Information provided by RealtyTrac states that the current median sales price for the Roanoke real estate market is $129,500. This figure is below the national average, and down 12 percent from this same time last year. The light at the end of the tunnel for the market could be in the fact that the average list price is currently $175,975. This is a modest 4 percent increase from last year, but could be a sign of things to come. With higher list prices, median sales prices should jump once current inventory is sold.

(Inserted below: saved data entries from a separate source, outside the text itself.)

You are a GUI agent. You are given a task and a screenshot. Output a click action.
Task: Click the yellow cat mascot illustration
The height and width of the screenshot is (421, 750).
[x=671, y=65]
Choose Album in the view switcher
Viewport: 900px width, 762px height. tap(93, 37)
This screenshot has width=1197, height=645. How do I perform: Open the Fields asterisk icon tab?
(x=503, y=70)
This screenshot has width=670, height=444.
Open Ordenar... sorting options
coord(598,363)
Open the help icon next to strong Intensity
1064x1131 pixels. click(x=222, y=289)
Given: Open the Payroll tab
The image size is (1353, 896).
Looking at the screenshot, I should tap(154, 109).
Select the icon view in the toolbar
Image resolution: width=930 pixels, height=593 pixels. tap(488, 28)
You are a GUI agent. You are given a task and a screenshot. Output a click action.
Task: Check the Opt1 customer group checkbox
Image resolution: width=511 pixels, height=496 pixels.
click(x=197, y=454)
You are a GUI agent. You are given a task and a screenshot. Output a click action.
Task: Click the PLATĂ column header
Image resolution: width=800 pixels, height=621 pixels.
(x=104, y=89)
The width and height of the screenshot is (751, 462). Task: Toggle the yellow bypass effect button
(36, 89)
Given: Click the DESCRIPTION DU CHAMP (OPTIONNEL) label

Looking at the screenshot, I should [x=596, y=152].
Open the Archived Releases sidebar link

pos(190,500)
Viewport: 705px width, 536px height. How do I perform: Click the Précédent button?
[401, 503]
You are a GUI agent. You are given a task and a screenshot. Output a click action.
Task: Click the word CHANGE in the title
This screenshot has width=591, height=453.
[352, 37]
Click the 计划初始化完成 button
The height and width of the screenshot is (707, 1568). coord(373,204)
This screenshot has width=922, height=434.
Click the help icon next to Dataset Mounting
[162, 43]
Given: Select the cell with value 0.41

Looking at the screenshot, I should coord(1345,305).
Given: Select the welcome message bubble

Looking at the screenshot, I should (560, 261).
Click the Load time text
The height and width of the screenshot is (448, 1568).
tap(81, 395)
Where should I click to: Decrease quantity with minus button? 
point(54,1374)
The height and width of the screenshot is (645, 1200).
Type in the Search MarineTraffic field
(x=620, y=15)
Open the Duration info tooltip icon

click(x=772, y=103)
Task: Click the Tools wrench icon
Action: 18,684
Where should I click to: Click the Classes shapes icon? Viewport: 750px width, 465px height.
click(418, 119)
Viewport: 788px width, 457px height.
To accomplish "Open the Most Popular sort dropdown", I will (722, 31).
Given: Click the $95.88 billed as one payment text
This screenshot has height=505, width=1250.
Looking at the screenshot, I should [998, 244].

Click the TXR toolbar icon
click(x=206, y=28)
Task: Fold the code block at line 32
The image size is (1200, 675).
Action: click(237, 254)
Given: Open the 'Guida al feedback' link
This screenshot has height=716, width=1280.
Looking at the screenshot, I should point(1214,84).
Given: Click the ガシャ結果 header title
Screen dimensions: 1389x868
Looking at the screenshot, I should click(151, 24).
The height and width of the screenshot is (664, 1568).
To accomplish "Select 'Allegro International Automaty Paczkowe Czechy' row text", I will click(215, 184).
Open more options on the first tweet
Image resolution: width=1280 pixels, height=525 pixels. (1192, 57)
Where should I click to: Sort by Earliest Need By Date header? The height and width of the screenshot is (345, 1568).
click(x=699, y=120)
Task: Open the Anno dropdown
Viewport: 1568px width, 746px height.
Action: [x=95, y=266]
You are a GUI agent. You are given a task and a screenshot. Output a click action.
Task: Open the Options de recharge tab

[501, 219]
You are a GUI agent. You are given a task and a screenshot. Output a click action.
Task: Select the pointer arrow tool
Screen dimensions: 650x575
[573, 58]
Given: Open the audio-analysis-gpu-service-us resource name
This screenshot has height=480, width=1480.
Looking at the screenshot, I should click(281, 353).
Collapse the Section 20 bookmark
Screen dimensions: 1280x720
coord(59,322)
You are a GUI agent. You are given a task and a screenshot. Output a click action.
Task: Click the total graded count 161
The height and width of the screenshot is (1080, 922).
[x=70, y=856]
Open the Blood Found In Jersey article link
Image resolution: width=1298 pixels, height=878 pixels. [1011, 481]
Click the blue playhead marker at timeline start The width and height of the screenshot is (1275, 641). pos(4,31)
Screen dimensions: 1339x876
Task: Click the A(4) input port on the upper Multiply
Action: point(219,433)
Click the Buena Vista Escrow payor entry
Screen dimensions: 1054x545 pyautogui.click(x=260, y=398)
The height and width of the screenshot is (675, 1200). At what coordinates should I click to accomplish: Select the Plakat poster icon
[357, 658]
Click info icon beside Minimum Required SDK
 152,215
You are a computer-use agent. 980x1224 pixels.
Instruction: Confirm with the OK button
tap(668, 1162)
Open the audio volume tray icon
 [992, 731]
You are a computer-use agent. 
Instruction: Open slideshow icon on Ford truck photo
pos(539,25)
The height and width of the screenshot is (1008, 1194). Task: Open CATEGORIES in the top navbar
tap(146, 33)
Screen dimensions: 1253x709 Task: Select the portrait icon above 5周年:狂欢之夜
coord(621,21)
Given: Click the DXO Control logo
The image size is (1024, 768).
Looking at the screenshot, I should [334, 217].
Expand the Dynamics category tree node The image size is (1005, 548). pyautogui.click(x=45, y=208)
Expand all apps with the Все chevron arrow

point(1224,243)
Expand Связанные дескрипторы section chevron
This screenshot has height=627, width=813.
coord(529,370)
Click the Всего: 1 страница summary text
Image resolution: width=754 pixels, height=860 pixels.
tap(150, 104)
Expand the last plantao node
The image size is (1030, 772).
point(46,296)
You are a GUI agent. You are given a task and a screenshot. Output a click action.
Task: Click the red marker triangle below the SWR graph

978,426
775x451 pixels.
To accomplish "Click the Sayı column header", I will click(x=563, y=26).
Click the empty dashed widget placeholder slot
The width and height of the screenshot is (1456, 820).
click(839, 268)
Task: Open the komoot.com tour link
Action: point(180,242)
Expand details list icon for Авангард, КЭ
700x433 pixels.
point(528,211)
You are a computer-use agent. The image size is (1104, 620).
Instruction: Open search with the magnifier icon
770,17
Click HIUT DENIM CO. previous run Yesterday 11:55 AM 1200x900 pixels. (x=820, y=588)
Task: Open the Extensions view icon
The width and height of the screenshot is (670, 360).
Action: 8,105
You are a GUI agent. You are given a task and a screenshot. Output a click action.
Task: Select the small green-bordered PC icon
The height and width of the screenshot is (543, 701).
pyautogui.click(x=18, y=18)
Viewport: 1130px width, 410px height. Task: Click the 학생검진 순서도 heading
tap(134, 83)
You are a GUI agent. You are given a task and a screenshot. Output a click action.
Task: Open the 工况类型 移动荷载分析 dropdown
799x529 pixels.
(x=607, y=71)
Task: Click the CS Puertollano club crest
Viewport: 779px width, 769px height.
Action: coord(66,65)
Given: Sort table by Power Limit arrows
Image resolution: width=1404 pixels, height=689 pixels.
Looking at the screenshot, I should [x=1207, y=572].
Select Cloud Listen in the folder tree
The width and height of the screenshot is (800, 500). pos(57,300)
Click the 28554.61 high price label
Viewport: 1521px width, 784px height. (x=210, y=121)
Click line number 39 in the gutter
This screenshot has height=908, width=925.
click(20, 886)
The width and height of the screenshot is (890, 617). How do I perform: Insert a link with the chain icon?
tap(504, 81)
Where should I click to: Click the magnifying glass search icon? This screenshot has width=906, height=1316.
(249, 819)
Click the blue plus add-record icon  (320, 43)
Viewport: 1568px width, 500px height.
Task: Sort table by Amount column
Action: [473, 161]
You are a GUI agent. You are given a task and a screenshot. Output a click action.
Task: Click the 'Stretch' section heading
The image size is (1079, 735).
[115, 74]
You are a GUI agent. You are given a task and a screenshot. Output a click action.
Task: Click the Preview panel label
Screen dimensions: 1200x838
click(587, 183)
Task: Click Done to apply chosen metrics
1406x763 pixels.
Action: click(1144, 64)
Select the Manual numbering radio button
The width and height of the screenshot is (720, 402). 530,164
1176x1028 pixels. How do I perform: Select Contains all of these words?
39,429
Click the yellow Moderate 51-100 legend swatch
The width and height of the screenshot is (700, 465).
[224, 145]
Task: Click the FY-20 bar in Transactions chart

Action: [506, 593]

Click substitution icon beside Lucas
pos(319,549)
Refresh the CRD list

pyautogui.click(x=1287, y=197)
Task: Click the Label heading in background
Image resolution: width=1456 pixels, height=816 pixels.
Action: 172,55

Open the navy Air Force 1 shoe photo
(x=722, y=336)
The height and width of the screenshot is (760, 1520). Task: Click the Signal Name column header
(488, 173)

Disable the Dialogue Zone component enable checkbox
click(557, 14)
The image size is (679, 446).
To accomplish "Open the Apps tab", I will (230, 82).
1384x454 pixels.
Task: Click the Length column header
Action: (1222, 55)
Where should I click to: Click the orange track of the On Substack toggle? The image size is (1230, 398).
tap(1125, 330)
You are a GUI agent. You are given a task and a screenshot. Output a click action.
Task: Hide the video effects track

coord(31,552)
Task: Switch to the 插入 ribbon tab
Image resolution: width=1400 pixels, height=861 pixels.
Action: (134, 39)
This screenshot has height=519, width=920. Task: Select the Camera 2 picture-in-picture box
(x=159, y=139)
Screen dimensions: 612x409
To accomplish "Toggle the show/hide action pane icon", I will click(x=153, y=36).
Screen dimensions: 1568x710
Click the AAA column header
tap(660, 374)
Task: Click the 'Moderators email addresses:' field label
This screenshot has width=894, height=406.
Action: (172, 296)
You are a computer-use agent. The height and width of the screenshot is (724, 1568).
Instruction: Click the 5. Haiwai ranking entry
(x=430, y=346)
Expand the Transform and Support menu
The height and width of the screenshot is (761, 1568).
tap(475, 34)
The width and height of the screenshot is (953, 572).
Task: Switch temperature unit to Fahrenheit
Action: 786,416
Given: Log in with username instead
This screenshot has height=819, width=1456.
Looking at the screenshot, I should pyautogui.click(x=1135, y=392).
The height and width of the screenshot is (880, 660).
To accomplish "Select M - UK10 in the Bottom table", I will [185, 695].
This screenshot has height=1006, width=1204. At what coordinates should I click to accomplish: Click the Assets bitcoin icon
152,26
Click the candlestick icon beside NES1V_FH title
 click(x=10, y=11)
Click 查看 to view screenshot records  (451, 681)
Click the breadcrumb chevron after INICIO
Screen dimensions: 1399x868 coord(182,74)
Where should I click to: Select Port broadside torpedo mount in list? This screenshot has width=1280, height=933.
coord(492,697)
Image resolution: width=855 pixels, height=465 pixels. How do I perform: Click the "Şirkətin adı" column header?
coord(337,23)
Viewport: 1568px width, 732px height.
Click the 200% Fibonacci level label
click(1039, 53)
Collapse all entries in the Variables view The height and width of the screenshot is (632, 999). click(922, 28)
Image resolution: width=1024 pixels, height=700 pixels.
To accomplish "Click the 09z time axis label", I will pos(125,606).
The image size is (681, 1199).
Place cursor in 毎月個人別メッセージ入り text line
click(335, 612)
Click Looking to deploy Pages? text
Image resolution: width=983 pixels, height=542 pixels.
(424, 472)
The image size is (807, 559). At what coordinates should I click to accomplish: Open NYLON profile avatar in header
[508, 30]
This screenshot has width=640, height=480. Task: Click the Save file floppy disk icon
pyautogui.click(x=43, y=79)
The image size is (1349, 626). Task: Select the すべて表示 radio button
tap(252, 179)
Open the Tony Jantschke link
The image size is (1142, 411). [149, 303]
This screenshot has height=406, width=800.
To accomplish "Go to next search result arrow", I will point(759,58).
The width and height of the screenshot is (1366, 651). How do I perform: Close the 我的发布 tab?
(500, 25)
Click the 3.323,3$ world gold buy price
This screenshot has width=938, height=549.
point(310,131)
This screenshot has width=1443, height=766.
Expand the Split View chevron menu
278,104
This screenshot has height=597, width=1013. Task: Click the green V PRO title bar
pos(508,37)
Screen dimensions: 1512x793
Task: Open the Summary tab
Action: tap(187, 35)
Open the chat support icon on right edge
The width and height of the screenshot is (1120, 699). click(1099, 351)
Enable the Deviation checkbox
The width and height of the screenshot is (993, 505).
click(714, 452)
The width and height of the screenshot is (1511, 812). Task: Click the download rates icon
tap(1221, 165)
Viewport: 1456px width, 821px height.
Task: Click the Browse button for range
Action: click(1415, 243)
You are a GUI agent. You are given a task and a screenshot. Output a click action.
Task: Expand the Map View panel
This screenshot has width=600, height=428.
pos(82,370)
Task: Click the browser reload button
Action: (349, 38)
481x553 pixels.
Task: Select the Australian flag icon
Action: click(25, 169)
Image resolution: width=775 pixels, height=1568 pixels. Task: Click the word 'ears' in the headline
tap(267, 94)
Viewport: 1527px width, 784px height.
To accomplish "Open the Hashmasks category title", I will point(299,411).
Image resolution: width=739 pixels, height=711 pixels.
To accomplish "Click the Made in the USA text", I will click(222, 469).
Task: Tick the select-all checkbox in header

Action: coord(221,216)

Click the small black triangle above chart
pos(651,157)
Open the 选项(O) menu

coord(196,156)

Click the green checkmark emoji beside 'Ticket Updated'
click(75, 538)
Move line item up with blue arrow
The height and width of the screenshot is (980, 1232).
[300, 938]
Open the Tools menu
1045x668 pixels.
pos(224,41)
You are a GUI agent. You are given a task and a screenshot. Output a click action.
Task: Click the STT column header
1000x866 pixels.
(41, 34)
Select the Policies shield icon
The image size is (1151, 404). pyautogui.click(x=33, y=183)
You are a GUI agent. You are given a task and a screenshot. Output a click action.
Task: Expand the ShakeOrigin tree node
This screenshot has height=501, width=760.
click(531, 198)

The average home price in the Roanoke real estate market is almost 30 percent higher than the current average sales price. This would suggest that most buyers who purchased in the market over the past five to ten years may be sitting on some equity. Over 40 percent of Roanoke homeowners have lived in their property for at least five years. With mortgage refinancing guidelines still uneasy, the process may be permitting many homeowners from exploring this option. Either way, a growing amount of equity gives buyers confidence and makes Roanoke an attractive destination for the area.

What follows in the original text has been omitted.